Military and Government:  Worked in the Office of Scientific and Professional Personnel of the U.S. Army. John designed computer and mathematical simulations for chemical, biological, and radiological warfare and created early mathematical modeling and designs for nuclear missile defense systems (SDI). Because many of these systems remain classified, his impact is uncertain.

Writings and Teachings: John wrote and published four books (discussed briefly below), numerous essays, and over one hundred technical monographs. He designed and taught university courses in integrated sciences (unifying physical, biological, and social sciences), applied mathematics, and general theories of evolution and ethics [3].

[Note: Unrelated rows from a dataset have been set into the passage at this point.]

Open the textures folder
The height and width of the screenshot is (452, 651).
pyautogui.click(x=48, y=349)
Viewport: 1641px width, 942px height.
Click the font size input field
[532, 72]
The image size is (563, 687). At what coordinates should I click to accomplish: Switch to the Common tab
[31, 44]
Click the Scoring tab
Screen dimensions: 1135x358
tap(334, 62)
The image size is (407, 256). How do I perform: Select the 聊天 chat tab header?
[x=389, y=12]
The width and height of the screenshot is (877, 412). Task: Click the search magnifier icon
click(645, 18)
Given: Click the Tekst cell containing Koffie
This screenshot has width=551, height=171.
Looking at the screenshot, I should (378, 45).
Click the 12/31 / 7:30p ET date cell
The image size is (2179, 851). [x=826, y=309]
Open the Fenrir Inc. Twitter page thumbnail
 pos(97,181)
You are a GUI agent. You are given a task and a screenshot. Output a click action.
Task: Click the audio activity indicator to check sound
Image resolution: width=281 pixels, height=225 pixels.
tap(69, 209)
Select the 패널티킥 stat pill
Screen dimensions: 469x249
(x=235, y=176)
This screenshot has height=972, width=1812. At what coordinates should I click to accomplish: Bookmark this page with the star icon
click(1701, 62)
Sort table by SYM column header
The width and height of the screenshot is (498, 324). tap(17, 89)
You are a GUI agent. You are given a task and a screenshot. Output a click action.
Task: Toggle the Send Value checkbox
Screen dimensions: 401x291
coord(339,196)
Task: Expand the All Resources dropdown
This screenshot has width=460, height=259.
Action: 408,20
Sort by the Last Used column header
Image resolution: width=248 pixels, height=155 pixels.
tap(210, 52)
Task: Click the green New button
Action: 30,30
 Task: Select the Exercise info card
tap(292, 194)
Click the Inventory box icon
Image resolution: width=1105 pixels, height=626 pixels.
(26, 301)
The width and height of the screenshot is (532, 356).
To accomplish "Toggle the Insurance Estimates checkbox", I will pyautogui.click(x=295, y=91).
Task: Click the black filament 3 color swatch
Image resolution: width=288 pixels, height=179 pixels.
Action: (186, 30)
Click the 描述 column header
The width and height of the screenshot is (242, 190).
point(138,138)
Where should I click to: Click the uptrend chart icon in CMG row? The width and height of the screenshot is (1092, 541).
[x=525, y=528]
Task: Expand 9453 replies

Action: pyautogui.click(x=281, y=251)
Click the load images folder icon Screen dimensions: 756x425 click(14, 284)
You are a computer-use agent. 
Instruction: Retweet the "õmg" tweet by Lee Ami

Philosophical Contributions: As a scientific generalist, John was inspired by Spinoza and Teilhard de Chardin in the creation of the “evolutionary ethic” as a “rational alternative to death”. He devoted his life to learning, teaching and creating and taught them as measures of an ethical life. He sought to advance human moral evolution by increasing absolute moral awareness and creativity (where Creativity = Intelligence * Ethics) [4].

John proposed that earlier humans rarely needed to choose between happiness and creativity because their environment was “forgiving” enough that actions which maximized happiness also tended to increase creativity. However, through advancement in technology and with population growth, happiness became a destructive choice which will ultimately lead to death of the human species. The alternative that John proposed is the choice to maximize physical, biological and “psychosocial” (human mind and human culture) awareness so that creativity is sufficiently enhanced that a moral society emerges.

John’s key ethical and moral teachings included [5]:

                 There is a moral order to the Universe.

                 There is a greater source of truth in the Universe than humanity; it produces, at least in part, the moral order of the Universe.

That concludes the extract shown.